AUSSCHNITT =
++++++++

So oder so werden wir ohne ausgeklügeltes Nanosuitambilight von Philips immer Schatten haben .


----------



## PsychoQeeny (5. Oktober 2011)

Ich finde es erschreckend, was man aus der Hardware einer Konsole rausholen kann ...das bekräftigt meine Vermutung, das wir schön verarscht werden (kauft immer schön neue und teure Hardware) 
Die Konsoleros können sich zurecht freuen -->


----------



## Psycho1996 (5. Oktober 2011)

Außerdem wäre ohne den Schatten der Multiplayer nicht denkbar... Ein getarnter Spieler wäre somit fast nichtmehr zu erkennen. Ich weiß, man erkennt den Cloak auch "etwas", wofür man aber auf große Entfernungen zwingend durchs Scope schauen darf:

Sniper unten auf der Straße, Cloak an, SNiper in der Flosse und legt auf dich an. Du siehst ihn nicht weil du iwo hinläufst (was mit Schatten unmöglich ist) und BOOM tot...



PsychoQeeny schrieb:


> Ich finde es erschreckend, was man aus der  Hardware einer Konsole rausholen kann ...das bekräftigt meine Vermutung,  das wir schön verarscht werden (kauft immer schön neue und teure  Hardware)
> Die Konsoleros können sich zurecht freuen -->


 
Nicht umsonst fordern viele Entwickler das Ende von Direct X und den Direkten Zugriff auf die Hardware wie in Konsolen...


----------



## NeRo1987 (5. Oktober 2011)

Ich will auch nicht wissen, welche Grafik man aktuell aus einem PC herausholen könnte WENN man die Hardware ausnutzen würde..
Bzw. eigentlich schon, aber davon können wir wohl träumen ^^


----------



## hwk (5. Oktober 2011)

Direkter Zugriff auf die Hardware, mag für Konsolen gut sein, da die Hardware sich da nicht wirklich ändert... aber das für den PC umzusetzen dürfte sich etwas schwieriger gestalten, da nicht alle identische Systeme haben ...


----------



## m-o-m-o (5. Oktober 2011)

++++++++

Rohe Datensätze

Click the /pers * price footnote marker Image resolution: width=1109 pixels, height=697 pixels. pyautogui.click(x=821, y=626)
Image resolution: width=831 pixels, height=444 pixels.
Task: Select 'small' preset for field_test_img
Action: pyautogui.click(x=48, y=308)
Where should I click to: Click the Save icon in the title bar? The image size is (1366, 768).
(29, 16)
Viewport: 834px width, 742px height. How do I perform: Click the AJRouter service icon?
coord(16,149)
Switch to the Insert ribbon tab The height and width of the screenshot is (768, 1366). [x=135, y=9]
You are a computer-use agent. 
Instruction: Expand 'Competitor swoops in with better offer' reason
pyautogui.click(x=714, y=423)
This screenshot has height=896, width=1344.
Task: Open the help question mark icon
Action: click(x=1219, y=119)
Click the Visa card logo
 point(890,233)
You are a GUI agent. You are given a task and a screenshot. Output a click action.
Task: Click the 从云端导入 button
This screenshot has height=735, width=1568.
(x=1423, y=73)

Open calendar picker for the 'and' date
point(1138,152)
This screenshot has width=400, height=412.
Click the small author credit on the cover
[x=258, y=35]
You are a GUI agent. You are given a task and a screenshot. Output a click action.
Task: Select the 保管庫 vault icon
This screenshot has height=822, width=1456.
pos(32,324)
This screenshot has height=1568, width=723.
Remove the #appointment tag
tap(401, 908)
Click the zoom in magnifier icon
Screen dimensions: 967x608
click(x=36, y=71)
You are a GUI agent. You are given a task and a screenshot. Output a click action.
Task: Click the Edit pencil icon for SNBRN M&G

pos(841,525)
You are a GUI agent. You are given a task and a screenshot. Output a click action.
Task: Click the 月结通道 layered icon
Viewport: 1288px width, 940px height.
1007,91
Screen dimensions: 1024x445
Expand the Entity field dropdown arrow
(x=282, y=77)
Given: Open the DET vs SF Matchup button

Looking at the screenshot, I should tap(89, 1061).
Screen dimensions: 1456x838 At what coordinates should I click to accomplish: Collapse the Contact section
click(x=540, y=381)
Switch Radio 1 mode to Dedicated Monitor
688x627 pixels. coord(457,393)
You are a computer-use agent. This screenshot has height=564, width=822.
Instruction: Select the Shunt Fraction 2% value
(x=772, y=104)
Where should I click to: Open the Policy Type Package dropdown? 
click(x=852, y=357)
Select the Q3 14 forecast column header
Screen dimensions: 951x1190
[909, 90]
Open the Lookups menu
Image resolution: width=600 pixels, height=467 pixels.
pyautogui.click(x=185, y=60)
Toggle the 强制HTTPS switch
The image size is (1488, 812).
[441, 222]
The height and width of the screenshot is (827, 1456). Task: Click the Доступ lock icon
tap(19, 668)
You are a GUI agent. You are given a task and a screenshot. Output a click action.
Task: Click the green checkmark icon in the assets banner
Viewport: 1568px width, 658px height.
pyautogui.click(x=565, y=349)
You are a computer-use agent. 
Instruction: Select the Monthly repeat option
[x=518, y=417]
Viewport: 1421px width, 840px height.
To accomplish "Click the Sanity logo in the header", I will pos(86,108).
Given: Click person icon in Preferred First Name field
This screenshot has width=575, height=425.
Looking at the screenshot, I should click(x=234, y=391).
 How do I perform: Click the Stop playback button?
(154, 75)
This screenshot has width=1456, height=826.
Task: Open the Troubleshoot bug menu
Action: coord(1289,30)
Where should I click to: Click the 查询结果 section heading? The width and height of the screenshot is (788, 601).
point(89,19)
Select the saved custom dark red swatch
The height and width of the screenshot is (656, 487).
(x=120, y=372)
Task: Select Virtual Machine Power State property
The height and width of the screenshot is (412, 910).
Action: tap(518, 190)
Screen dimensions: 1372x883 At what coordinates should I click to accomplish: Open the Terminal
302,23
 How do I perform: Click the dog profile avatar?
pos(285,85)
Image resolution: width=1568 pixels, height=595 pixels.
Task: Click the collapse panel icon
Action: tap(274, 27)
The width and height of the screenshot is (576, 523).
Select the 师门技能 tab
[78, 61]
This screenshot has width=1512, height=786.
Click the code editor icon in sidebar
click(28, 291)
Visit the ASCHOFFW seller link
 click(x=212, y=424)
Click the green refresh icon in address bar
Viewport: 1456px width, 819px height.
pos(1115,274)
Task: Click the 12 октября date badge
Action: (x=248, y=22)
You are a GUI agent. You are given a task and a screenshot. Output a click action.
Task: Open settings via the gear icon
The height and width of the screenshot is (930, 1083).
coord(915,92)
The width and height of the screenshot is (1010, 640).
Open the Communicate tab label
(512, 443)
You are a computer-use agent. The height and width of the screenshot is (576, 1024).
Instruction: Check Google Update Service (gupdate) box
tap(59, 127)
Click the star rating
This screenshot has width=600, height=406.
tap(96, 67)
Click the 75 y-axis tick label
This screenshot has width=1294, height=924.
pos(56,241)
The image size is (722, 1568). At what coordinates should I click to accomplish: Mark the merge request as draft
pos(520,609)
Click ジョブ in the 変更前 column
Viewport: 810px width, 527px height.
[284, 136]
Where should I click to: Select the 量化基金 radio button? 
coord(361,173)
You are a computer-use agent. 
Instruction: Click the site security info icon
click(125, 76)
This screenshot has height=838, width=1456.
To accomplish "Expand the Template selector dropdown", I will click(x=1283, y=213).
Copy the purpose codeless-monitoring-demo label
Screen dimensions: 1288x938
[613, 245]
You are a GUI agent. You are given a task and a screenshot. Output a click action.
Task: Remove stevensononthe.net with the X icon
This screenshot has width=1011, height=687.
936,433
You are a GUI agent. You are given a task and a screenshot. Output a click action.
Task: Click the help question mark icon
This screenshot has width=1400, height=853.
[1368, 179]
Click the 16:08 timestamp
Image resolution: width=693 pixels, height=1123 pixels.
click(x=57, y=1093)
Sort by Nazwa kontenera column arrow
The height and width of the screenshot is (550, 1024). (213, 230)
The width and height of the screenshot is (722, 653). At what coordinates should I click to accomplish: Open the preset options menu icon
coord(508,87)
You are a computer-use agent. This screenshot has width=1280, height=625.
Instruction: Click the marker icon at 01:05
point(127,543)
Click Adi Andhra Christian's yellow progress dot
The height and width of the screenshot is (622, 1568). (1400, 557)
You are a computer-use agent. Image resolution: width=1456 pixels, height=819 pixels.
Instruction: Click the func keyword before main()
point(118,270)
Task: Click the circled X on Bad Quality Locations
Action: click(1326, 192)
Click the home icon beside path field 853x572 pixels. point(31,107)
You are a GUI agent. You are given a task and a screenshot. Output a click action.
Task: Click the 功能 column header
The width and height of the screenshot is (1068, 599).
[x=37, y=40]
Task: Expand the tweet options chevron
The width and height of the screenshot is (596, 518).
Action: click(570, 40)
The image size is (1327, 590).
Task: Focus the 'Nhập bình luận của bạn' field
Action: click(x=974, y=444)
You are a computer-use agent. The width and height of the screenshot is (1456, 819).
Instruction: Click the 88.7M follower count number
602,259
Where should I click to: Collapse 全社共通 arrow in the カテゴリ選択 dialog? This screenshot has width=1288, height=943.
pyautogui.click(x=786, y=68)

++++++++

DEINE AUFGABE A = Warum ist direkter Zugriff auf die Hardware laut hwk im Ausschnitt beim PC schwieriger umzusetzen?
DEINE AUFGABE B = Schreib den Teil des Ausschnitts ab, der mit "## PsychoQeeny (5." anfängt und bis "und teure Hardware)" geht.
DEINE AUFGABE C =
Stimmen diese Aussagen mit dem Ausschnitt überein? Antworte jeweils mit Ja oder Nein und zitiere die entscheidenden Worte.
(i) Laut hwk mag direkter Zugriff auf die Hardware für Konsolen gut sein, weil sich die Hardware dort nicht wirklich ändert.
(ii) Laut Psycho1996 ist ein getarnter Spieler überhaupt nicht zu erkennen.
(iii) Laut Psycho1996 fordern viele Entwickler das Ende von Direct X.

ANTWORT A = Weil nicht alle identische Systeme haben.

ANTWORT B =
## PsychoQeeny (5. Oktober 2011)

Ich finde es erschreckend, was man aus der Hardware einer Konsole rausholen kann ...das bekräftigt meine Vermutung, das wir schön verarscht werden (kauft immer schön neue und teure Hardware)

ANTWORT C =
(i) Ja: „mag für Konsolen gut sein, da die Hardware sich da nicht wirklich ändert“
(ii) Nein: „Ich weiß, man erkennt den Cloak auch "etwas"“
(iii) Ja: „Nicht umsonst fordern viele Entwickler das Ende von Direct X“